While other people sleep in on this Saturday morning, my body wakes
with the sun and urges me up. A few minutes after 6 a.m, Elvis the
dog and I hiked into town, up and down a few hills, and past a quiet
Main Street. The cafe was packed with old folks. The more trendy
coffee shop and cupcake shop were still empty, waiting for the upscale
younger crowd to wander in.
Coming up the driveway, I noticed that the squirrel I accidentally
hit yesterday afternoon was already gone. Nature wastes nothing. I
felt bad about hitting the squirrel, although I have been at war with
the long-tailed rodents for a few years. I like to feed our wild birds,
and the squirrels have been raiding my various feeders for a long
time. I have been known to take pot shots at the raiders with my
one-shot pellet pistol. I missed more than I hit, but I did manage to
hit a few.
Recently, I purchased an overpriced squirrel guard for the bird
feeder, which was simple but effective. Since it worked, I guess it
wasn’t overpriced.
Since installation, the squirrels have been content to eat the birds’

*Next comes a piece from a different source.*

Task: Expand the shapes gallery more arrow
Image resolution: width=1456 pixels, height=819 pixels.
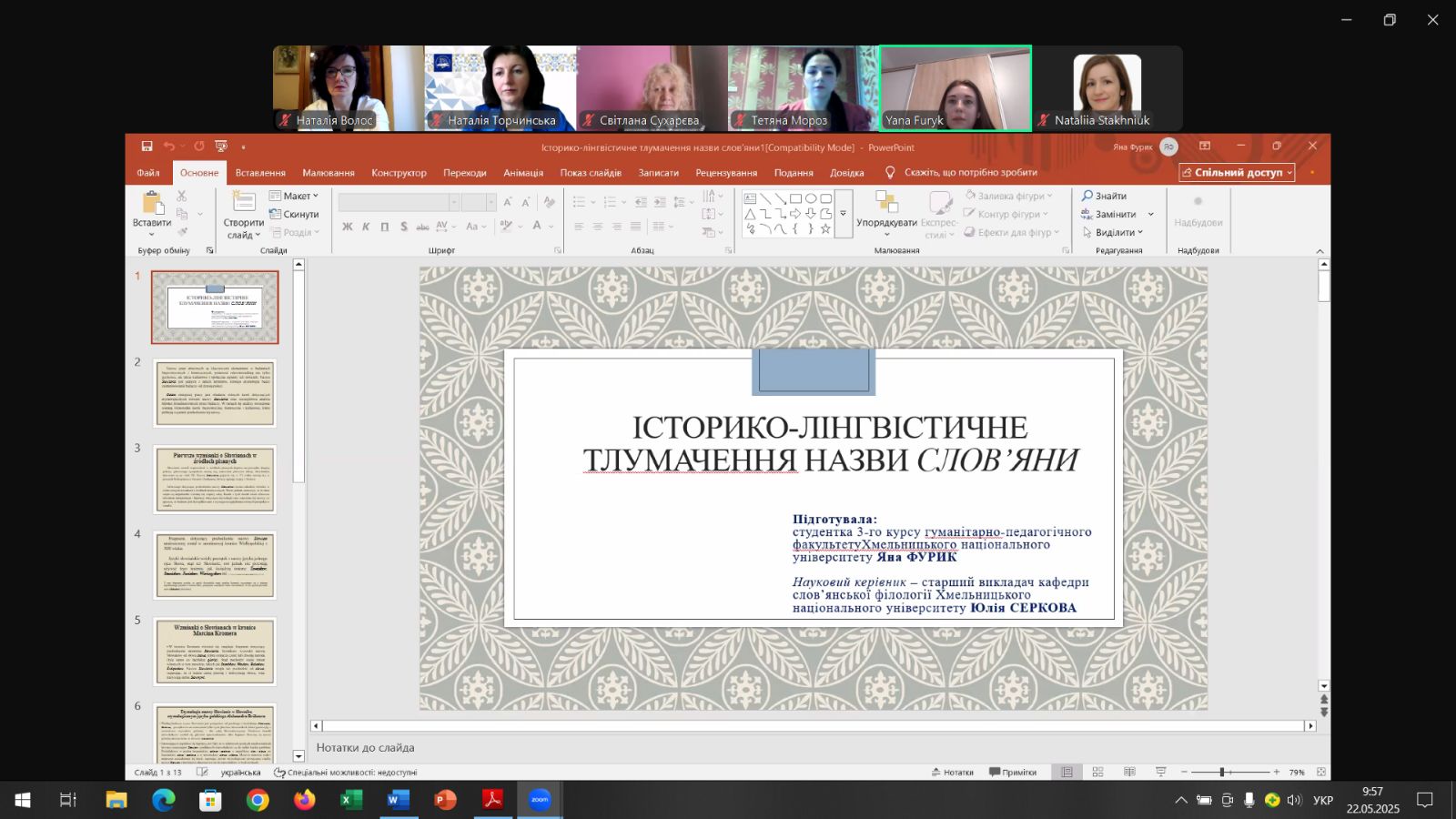Action: coord(843,214)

wasted seed on the ground, rather than climbing up the pole, lifting up
the lid, and stuffing their greedy heads into the feeder itself to eat
like pigs at a trough. I no longer feel animosity towards the grounded
squirrels.
After arriving at home, I grabbed my bag of freshly roasted Mexican coffee beans.
Actually,
the beans were baked, not roasted. And that’s an important
distinction. Properly roasted beans undergo temperature changes from
room temperature to over 400 degrees. My heat gun crapped out on me
during yesterday’s roasting session. Beans that normally roast in 12-15
minutes took over 30 minutes with the dying heat gun. Not a good
thing. Baked beans taste flat. Still, these fresh baked beans were
still an improvement over anything that I could buy locally. And being
the frugal guy that I am, I couldn’t throw away the baked beans!
There was a time when I would drink nothing but a ristretto
(restricted espresso shot). Those days of purity are long past. Today, I
opted for a simpler form of making coffee–a method that will serve me
well when I begin travels with the Scamp.
Justin and I are taking it easy. Julia is off in Nashville at a
meeting. She left me this cup from a previous meeting to remember her
by–with a semi-famous Ben Franklin quote.